**Requirement**
When a line below holds the string "agent", show that line.
+ + + + + + +
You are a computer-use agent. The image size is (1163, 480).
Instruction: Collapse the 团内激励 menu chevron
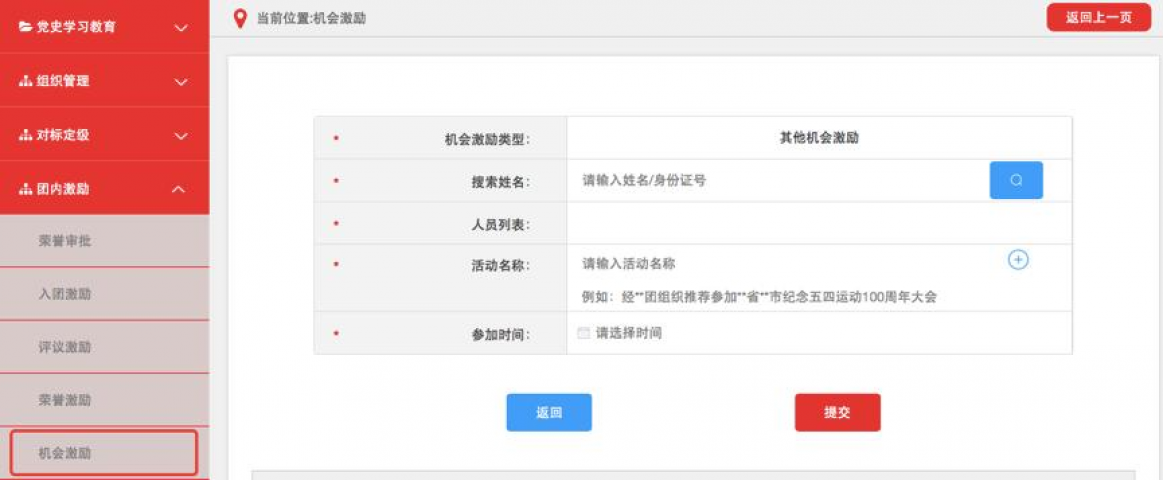coord(181,189)
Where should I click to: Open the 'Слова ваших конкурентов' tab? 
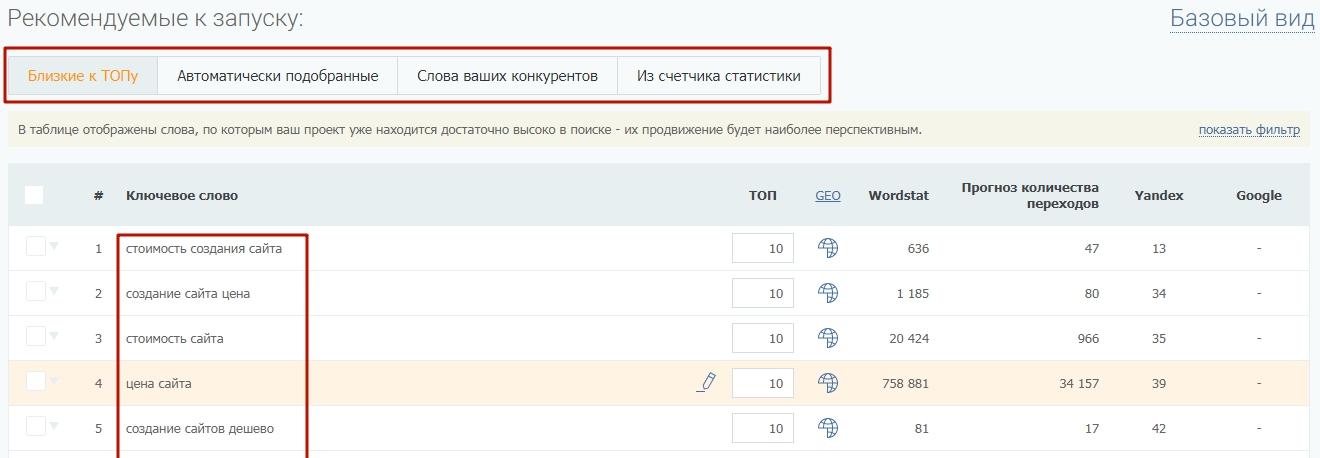point(507,76)
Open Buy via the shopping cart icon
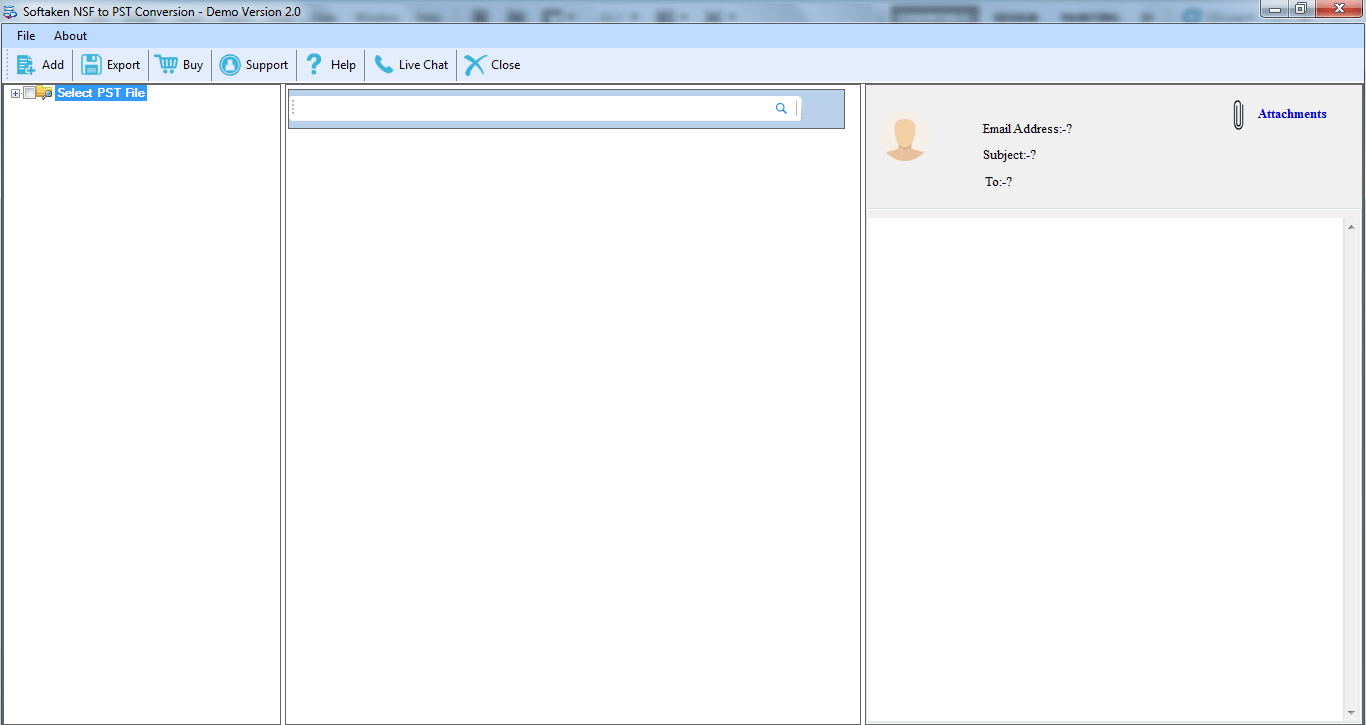 click(x=164, y=64)
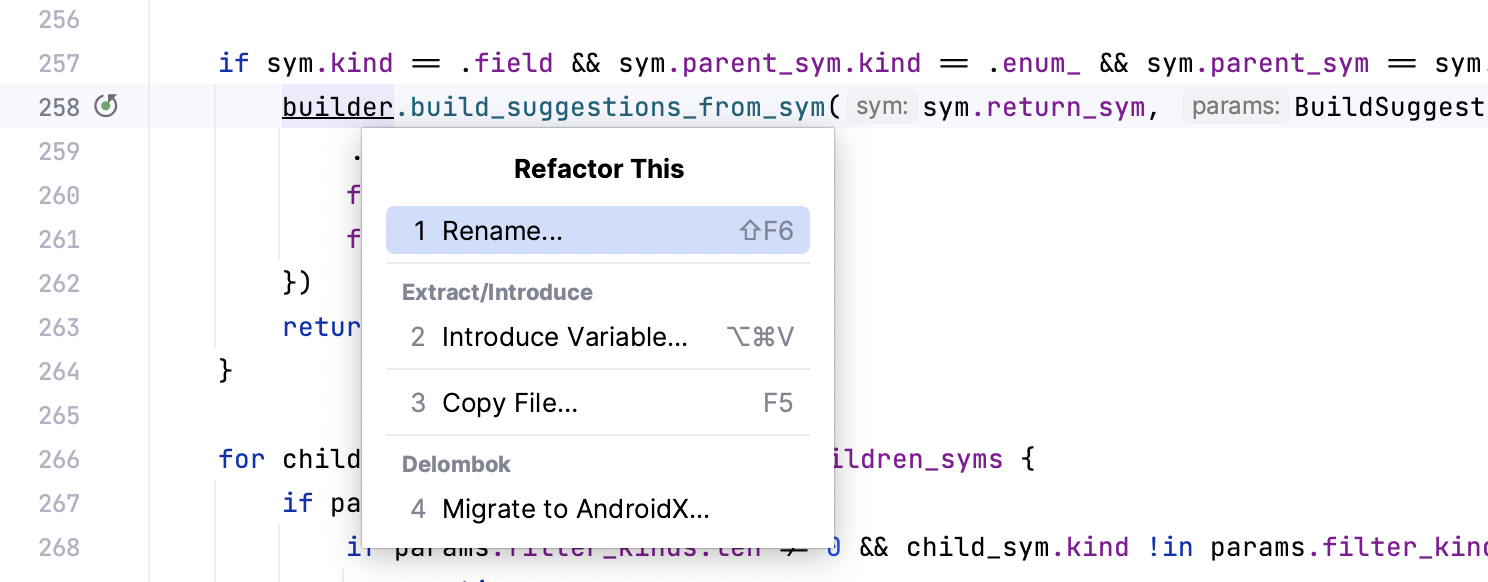The width and height of the screenshot is (1488, 582).
Task: Click the recursive call gutter icon beside line 258
Action: pos(104,106)
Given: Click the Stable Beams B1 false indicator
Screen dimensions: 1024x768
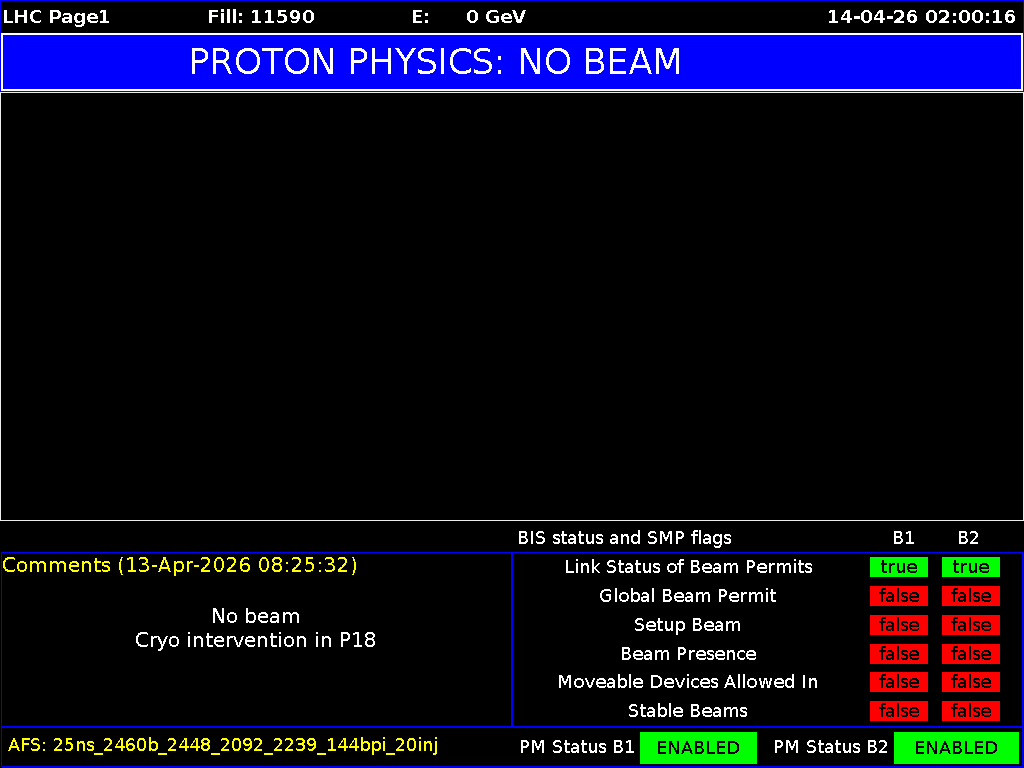Looking at the screenshot, I should click(x=898, y=711).
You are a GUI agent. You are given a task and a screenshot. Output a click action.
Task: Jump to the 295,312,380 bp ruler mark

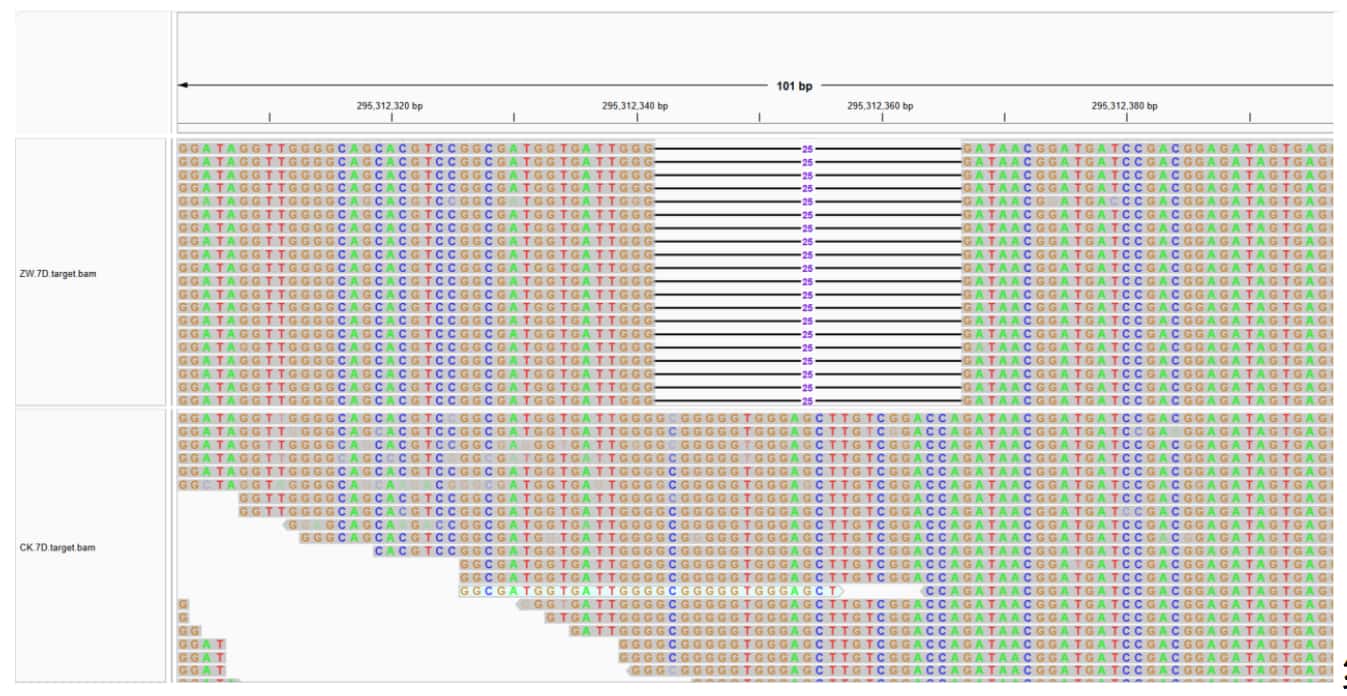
+ + + + + + +
**Response to the task**
You are a computer-use agent. The image size is (1163, 480).
You are a GUI agent. You are given a task and a screenshot. Output a click action.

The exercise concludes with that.